Basically, though, if you are going to kill off an apex predator, you should know about that animal's food webs/food chains, and either model or predict (or make up in the case of fiction) the ramifications down through the food web/chain. The world's oceans represent such wonderful buffers to all kinds of perturbations, however, it would have to be a drastic or long-term ocurrence (even slowly developing but persistent--eventually reaching a critical threshold) to produce immediate or lasting alterations that would impact humans. So, if you can couple your predator removal with some other oceanographic threshold event (like seismic events), you'd be able to create a castastrophic result.

And, as a point of interest, the show Surface was filmed in Wilmington (since there is a large film industry here, they call it Hollywood East), and in fact, a couple of the scenes of the show were filmed in my research laboratory. For example, the scene when the little know-it-all kid talks about hagfish (or whatever they were talking about) as a "primitive vertebrate that feeds on carrion," that scene was filmed in my lab. I still have the 3x5 cheat-sheet card the kid used to remember that line posted in my lab, near where they taped it for him to see. A later microscope scene was also filmed in my other lab room. Several other scenes were filmed here at the Center for Marine Science.

Overkill
04-11-2008, 08:47 PM
Thanks for the replay to my post and questions. SURFACE was one of my favorite shows. The whole idea fascinated me and i wish it had continued on.

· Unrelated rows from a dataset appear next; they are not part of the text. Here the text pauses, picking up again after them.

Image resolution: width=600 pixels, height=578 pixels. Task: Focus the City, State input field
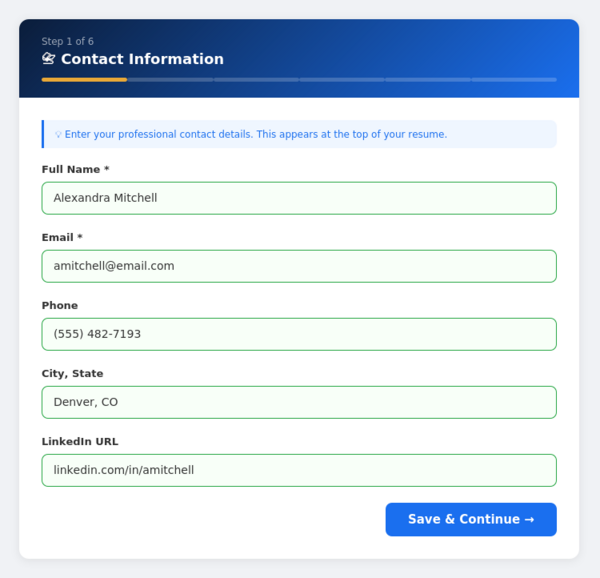click(x=299, y=402)
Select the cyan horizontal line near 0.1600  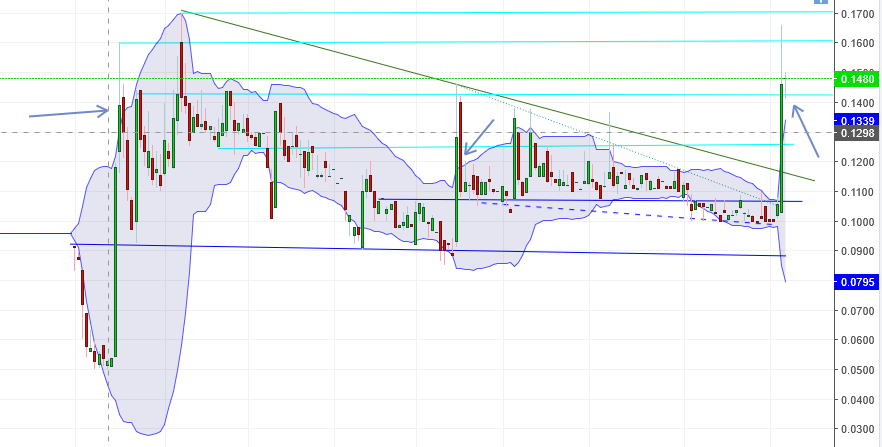pos(475,42)
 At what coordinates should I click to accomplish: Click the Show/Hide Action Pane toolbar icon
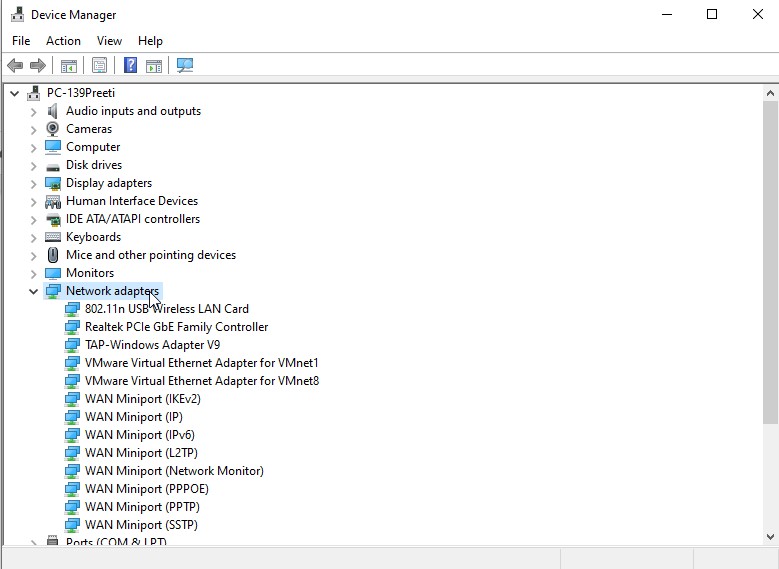[x=154, y=66]
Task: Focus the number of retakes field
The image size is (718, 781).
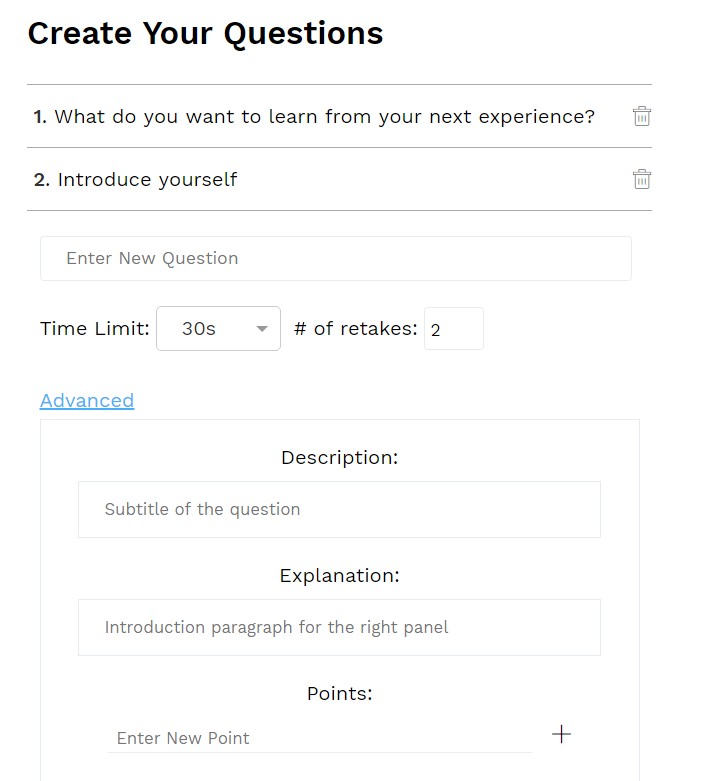Action: (454, 329)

So, in theory, you would need a predator that invades and removes other predators and then have the threshold event working together to create the result. That seems to me to be just what SURFACE did and for what i was thinking about writing that kind of rules it out for me. I would have to do some more research and see if there is a different kind of angle i could take on the whole thing. Maybe take the invasive species out of the water perhaps.

NeuroFizz
04-11-2008, 09:00 PM
You can also have invasion of toxin-producing organisms (like red tide dinoflagellates) that produce massive fish kills. This could occur in freshwater drinking water sources and directly endanger humans. On the other side, you could have a "bloom" of an apex predator such that it has to go looking for alternate prey after the preferred prey is scarce. No beach would be safe to swim. If you had a change in a killer whale's preferred prey, wouldn't you just love to write the initial scene of the eco-freak who is so excited to kayak out in the calm waters where the Orcas frolic, only to have him realize their games are targeting him and his pathetic little boat (keep in kind the doral fin of a male Orca can be six feet tall). Kind of like Shamu in a steroid rage.

frimble3
04-12-2008, 08:20 AM
Wouldn't even have to go out in a kayak, really. Ever seen the footage of a killer whale off Patagonia, 'body-surfing' onto the beach, grabbing a seal, then shoving himself back into the sea? At least the shark in 'Jaws' stayed in the water.

Overkill
04-12-2008, 11:35 AM
This marine biology stuff fascinates me i wish i had studied it when i was in school.

This is good stuff i was reading about apex predators and they are interesting. I havew the seed of an idea but i need to try and flesh it out some. If there was a bloom of apex predators and then humans became the target i need to try and create an angle that would make it so that these new predators were engineered by a company. If i can figure out a reason for that and couple it with the creation of red tides i may have something. With red tides there could always be a terrorism angle to it, having them created as an act of terrorism.

I need to do some more work on this and find that angle im looking for.